Problem details:
From the records below, print only the part that opens with the line containing "Task: Select the 價格 price sort tab" and closes with the line containing "Instruction: Click the Kanal ID column header"; omit the pictures.

[[ Given records open ]]

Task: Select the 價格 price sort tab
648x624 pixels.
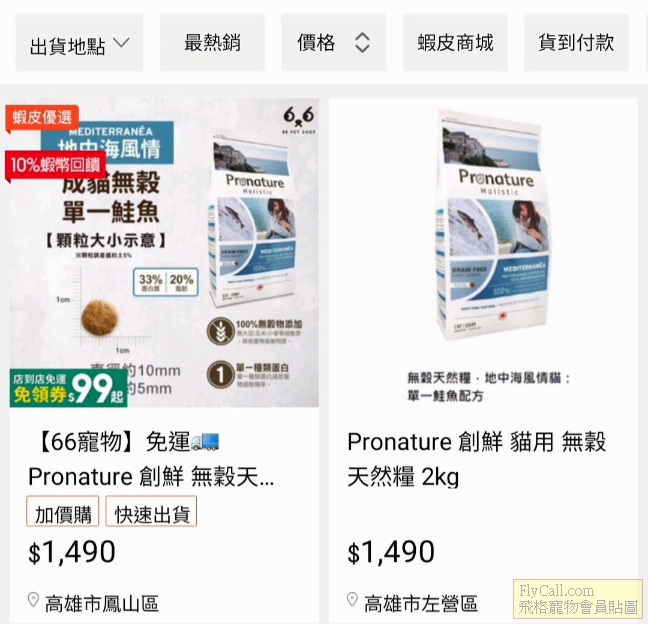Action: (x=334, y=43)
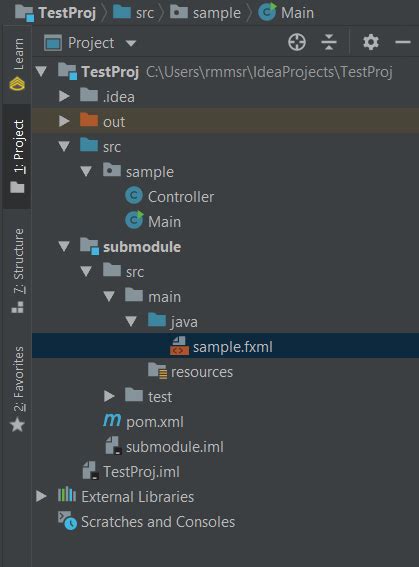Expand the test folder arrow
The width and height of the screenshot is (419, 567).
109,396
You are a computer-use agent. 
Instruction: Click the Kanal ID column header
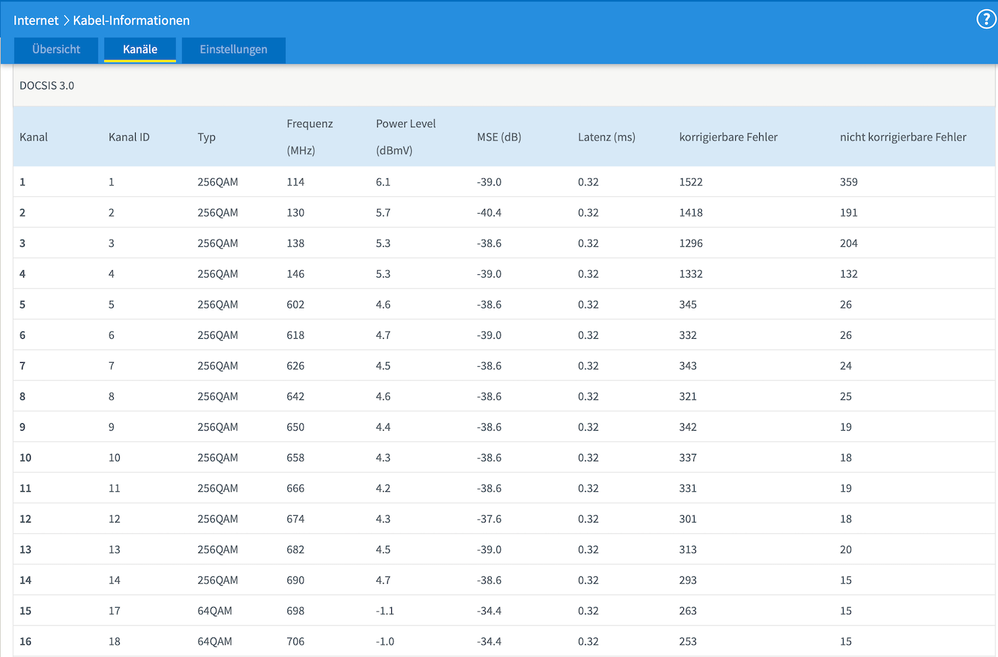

[[ Given records closed ]]
[[ Given records open ]]

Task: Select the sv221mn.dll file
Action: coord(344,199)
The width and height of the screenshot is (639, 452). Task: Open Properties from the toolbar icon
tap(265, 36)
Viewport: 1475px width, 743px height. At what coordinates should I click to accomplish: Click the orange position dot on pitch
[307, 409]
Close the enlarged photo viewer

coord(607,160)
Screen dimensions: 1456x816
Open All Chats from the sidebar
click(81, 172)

[[ Given records closed ]]
[[ Given records open ]]

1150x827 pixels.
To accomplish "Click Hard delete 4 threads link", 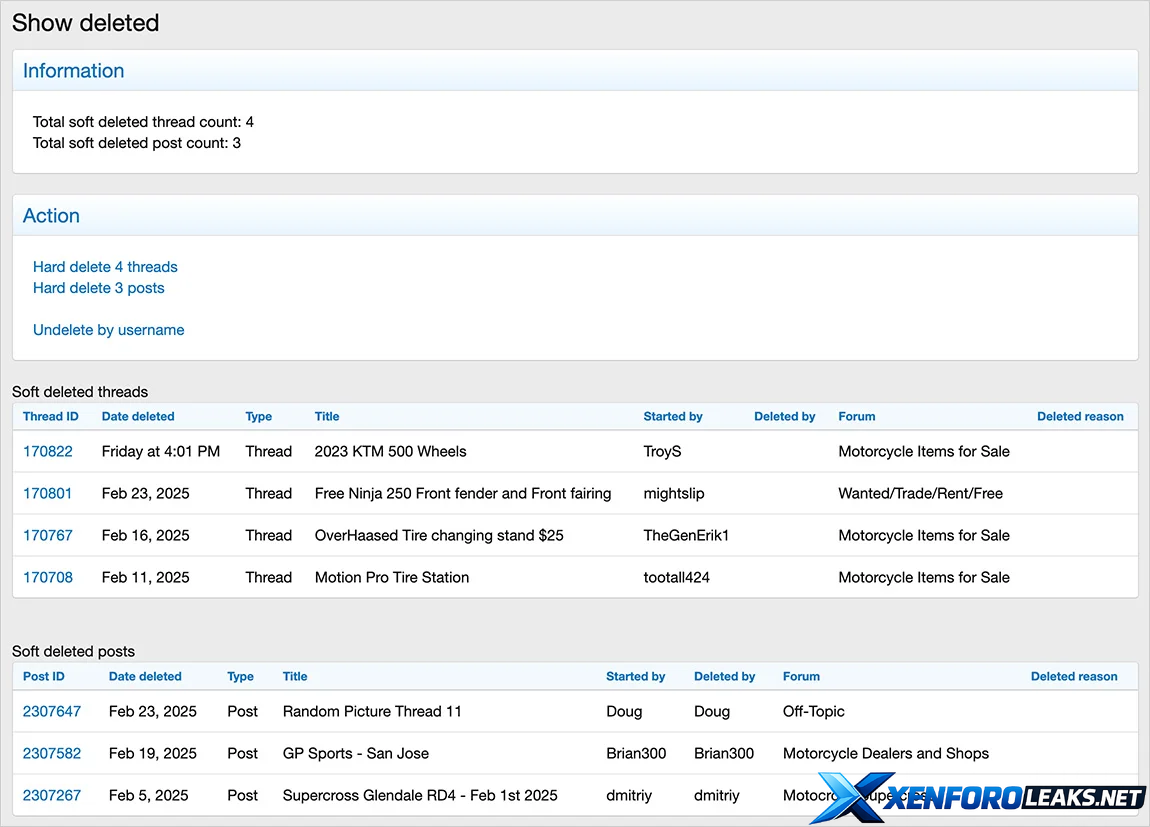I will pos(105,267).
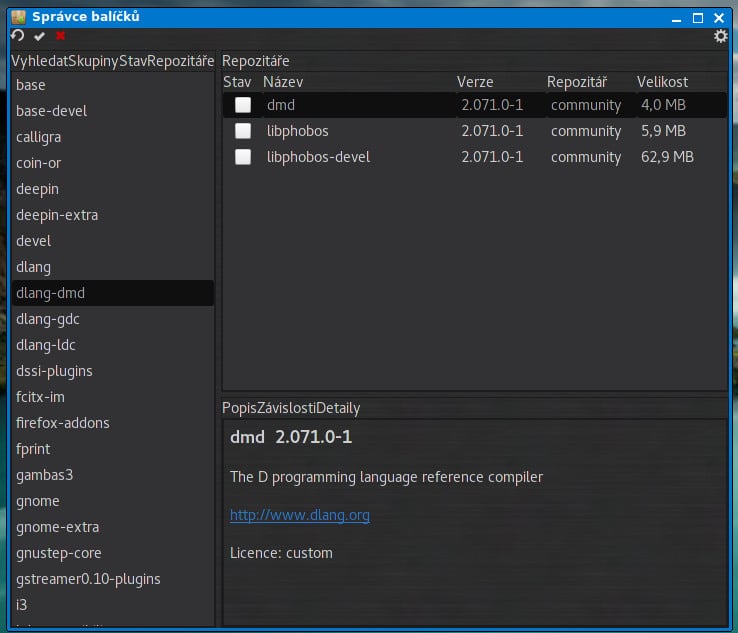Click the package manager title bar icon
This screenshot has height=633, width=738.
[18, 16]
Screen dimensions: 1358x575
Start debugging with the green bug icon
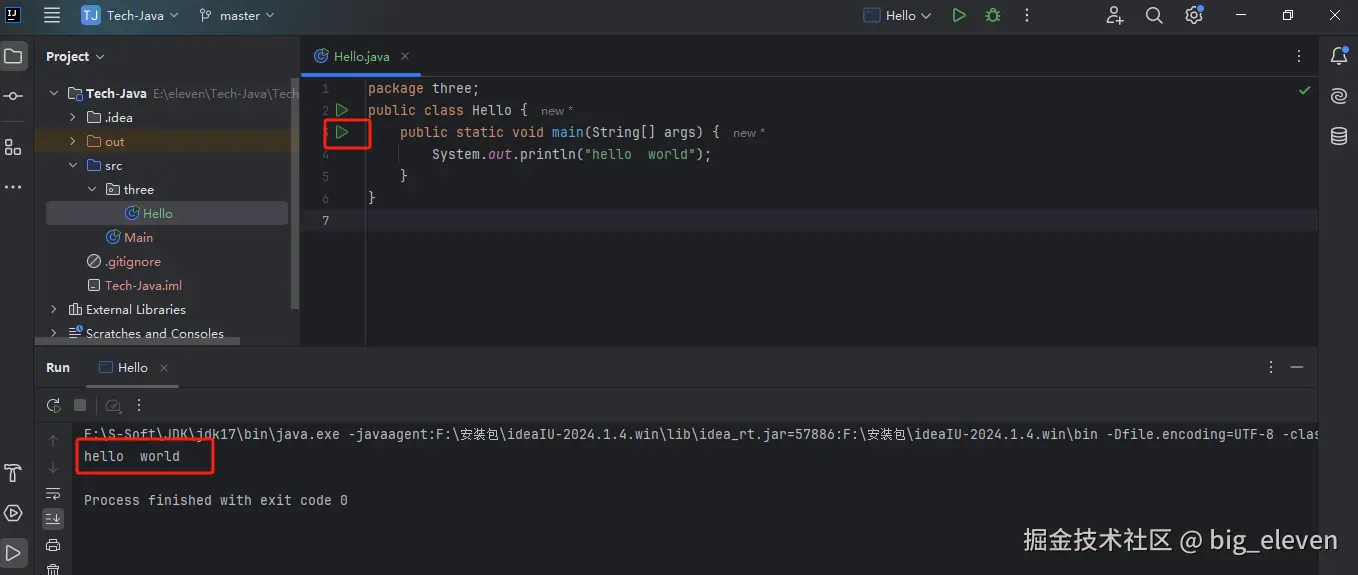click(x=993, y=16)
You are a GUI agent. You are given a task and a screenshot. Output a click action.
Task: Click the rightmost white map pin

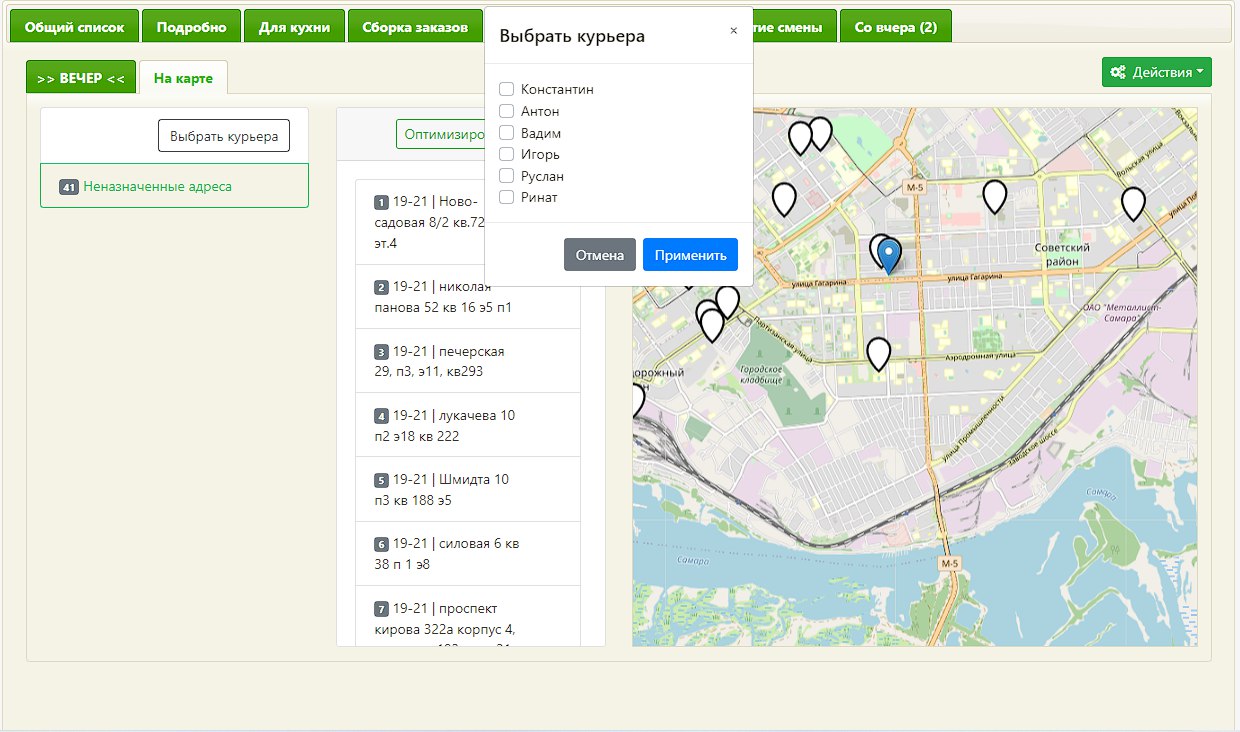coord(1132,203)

[[ Given records closed ]]

Task response:
Task: Select the 價格 price sort tab
648x624 pixels.
Action: (x=334, y=43)
Expand the test folder arrow
The width and height of the screenshot is (419, 567).
109,396
You are a computer-use agent. 
Instruction: Click the Kanal ID column header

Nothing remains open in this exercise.